Knowles also claims that his conviction for vehicular homicide should be reversed because the state failed to instruct on the lesser included offense of reckless driving. The court denied Knowles's request based on State v. Barritt, 531 So.2d 338 (Fla .1988), and ultimately instructed the jury on vehicular homicide under section 782.071, Florida Statutes. In Barritt, 531 So.2d at 339, the supreme court recognized that “reckless driving is a necessarily lesser included offense of vehicular homicide” and that a defendant is normally “entitled to an instruction on all necessarily lesser included offenses.” However, the court held that “[i]f vehicular homicide is charged, a requested instruction on reckless driving need not be given where it is undisputed that a death has occurred as a result of the accident.” Id.

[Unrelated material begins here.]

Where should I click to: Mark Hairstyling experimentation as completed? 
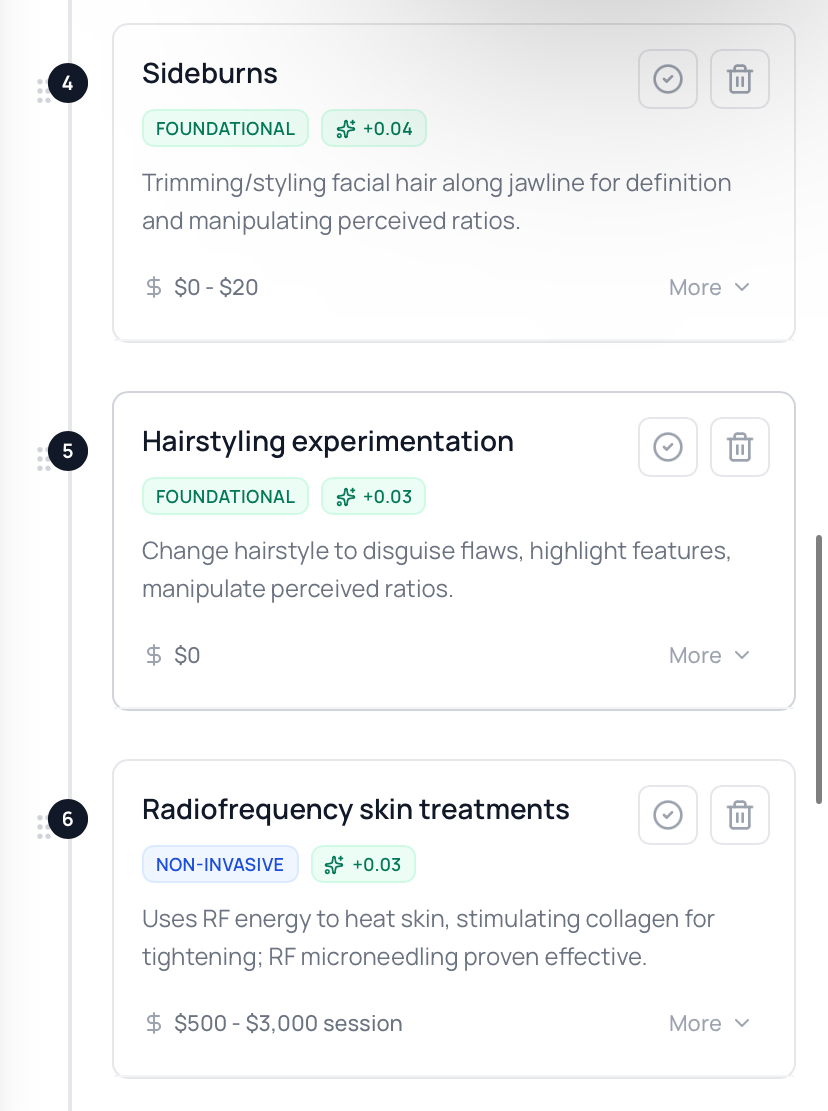tap(667, 447)
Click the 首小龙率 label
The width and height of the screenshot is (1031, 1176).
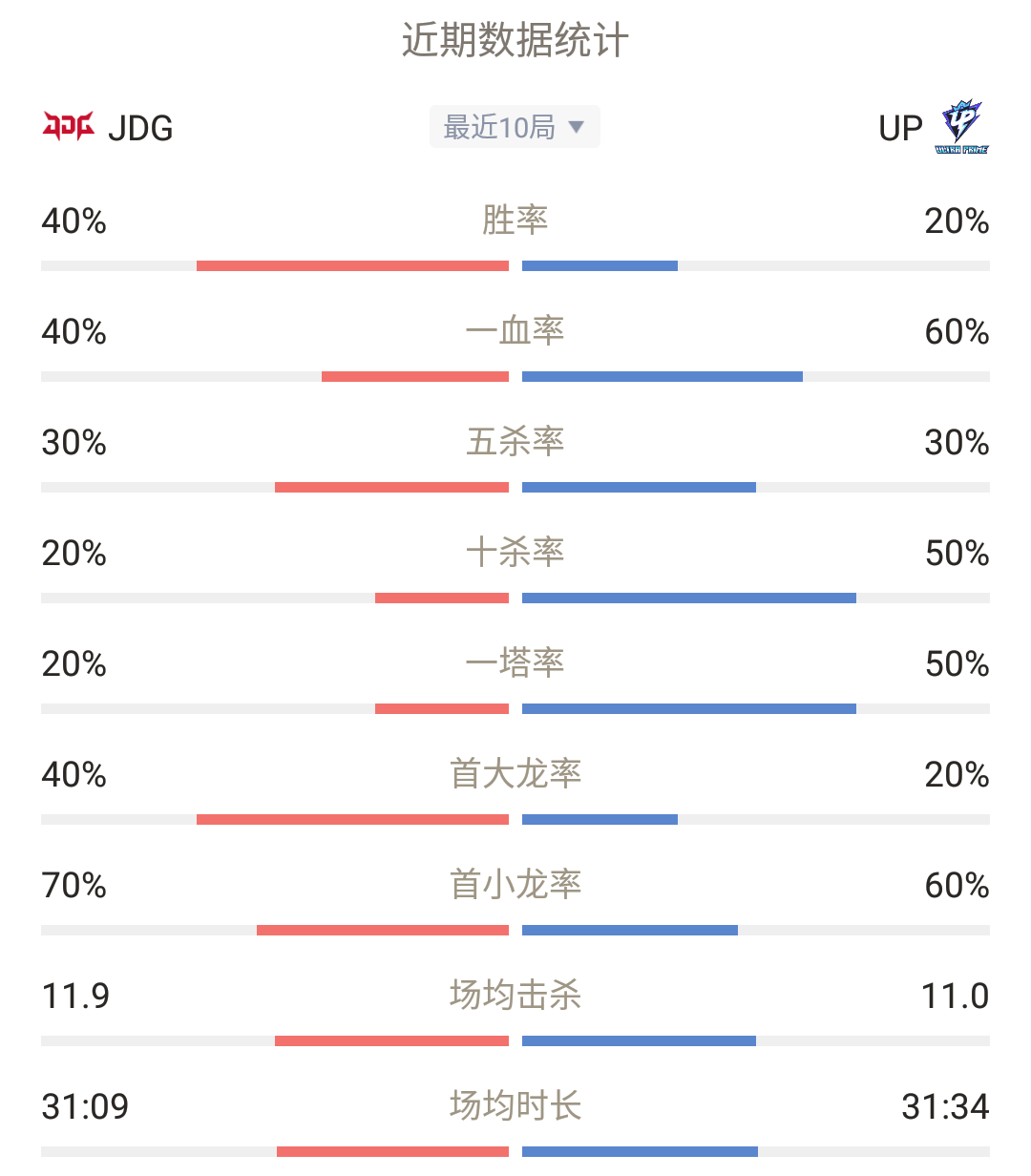point(516,885)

The evidence was undisputed that Markel's death was the result of the accident. Knowles only disputed whether he caused the accident, as he argued that Markel's own conduct in losing control over his vehicle caused him to roll over. In Reaves v. State, 979 So.2d 1066, 1069 (Fla. 1st DCA 2008), the First District noted that a “decedent's conduct may only be asserted as a defense to vehicular homicide when that conduct could be viewed as the sole proximate cause of the accident which resulted in the death.” In this case, Markel's conduct alone did not cause the accident. Knowles's angling his car between Markel and Willover together with Markel's response thereto, caused the accident. We agree with the trial court that Barritt controls.
We affirm as to the remaining issues raised. Although we do not conclude that the trial court erred in its rulings, even if errors occurred, we would find them harmless beyond a reasonable doubt. With respect to the accident reconstruction expert describing Knowles's driving as “possibly reckless,” the defense did not object to that comment. While the defense had objected to the expert testifying that Knowles caused the accident, the description of Knowles's driving as reckless was not within the scope of that objection.
POLEN, J., and KAPLAN, MICHAEL G., Associate Judge, concur.